Your first commercial purchase experience? - Posted by Vic in Ohio

Posted by john on June 29, 2010 at 15:29:58:

My thoughts are to buy an existing business with excellent cash flow, low rent/minimal space, and minimal management. Looking for 20% cap rate or at least a diamond in the rough that can improve the margins to 20%. For example an ice cream business or sandwich shop on a high foot traffic main street. Your thoughts?

Your first commercial purchase experience? - Posted by Vic in Ohio

Posted by Vic in Ohio on May 10, 2010 at 21:16:18:

Hi all,

I’m trying to determine my next course of action as far as my first
commercial RE purchase. I’ve been doing lonnie deals with MH’s for
several years, and purchased Ray’s Dealmaker’s Guide for MHP’s.

I’ve read several books on commercial RE, and will be ordering Ray’s
commercial guide shortly.

My goal is to replace the income from my job in the next 7-8 years, so
I would assume my primary objective is to invest for cash flow
(probably in multi family properties, or a MHP). However, given the
right deal/market, would it possibly be better to invest for some
shorter term appreciation with appropriate exit strategies to reinvest
into larger properties with better cash flow?

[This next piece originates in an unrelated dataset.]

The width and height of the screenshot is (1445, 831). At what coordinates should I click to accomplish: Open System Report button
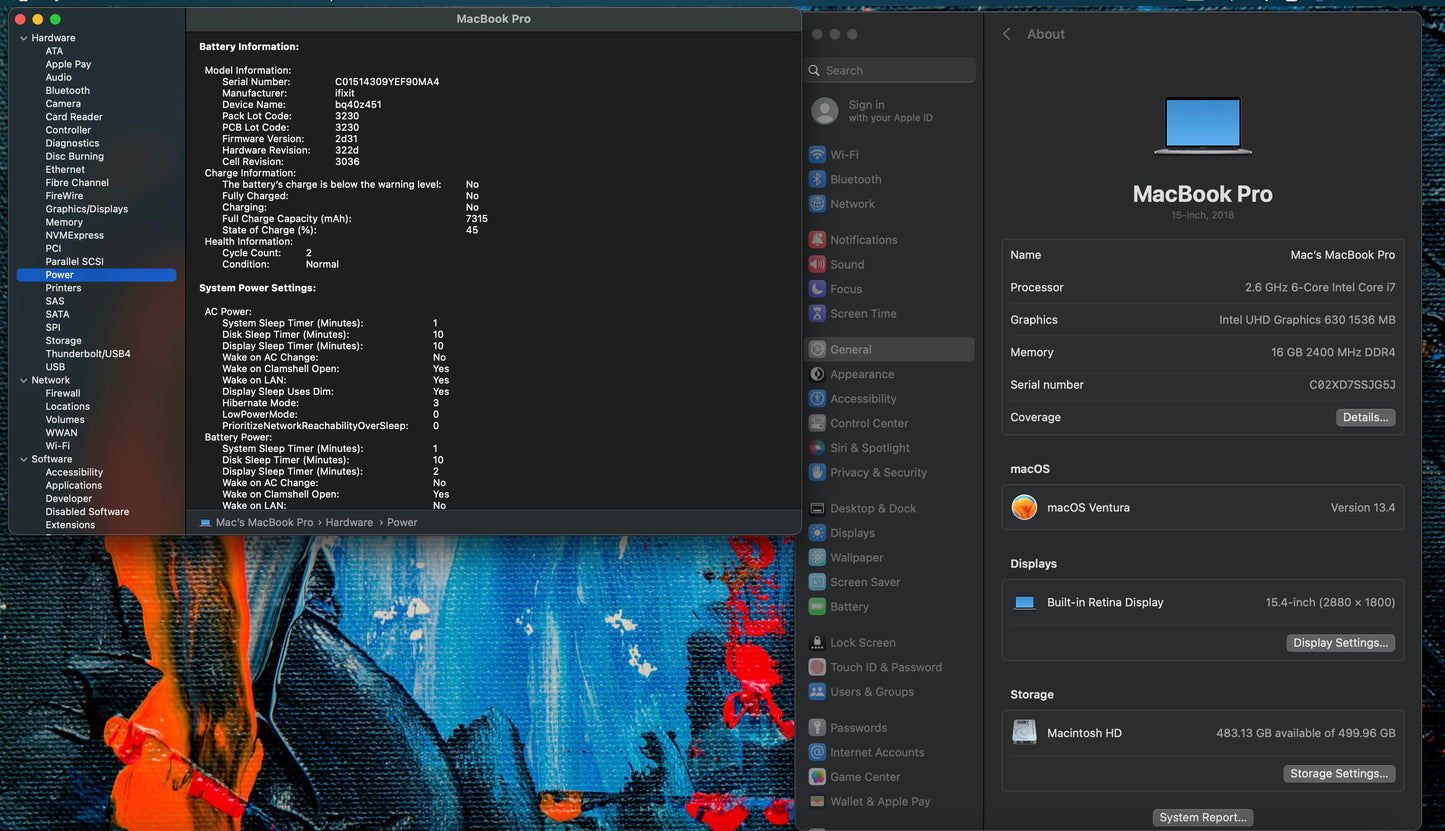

While I know a book could be written on this, just curious to see what
type of properties your first investments were, and were any of your
purchases outside of your area where you had to hire management
companies to run them?

As a newbie, I normally wouldn’t consider long distance ownership,
except that the extra management challenges might be offset by
greater opportunities in markets other than the Cleveland area where
much of the area has experienced negative population growth.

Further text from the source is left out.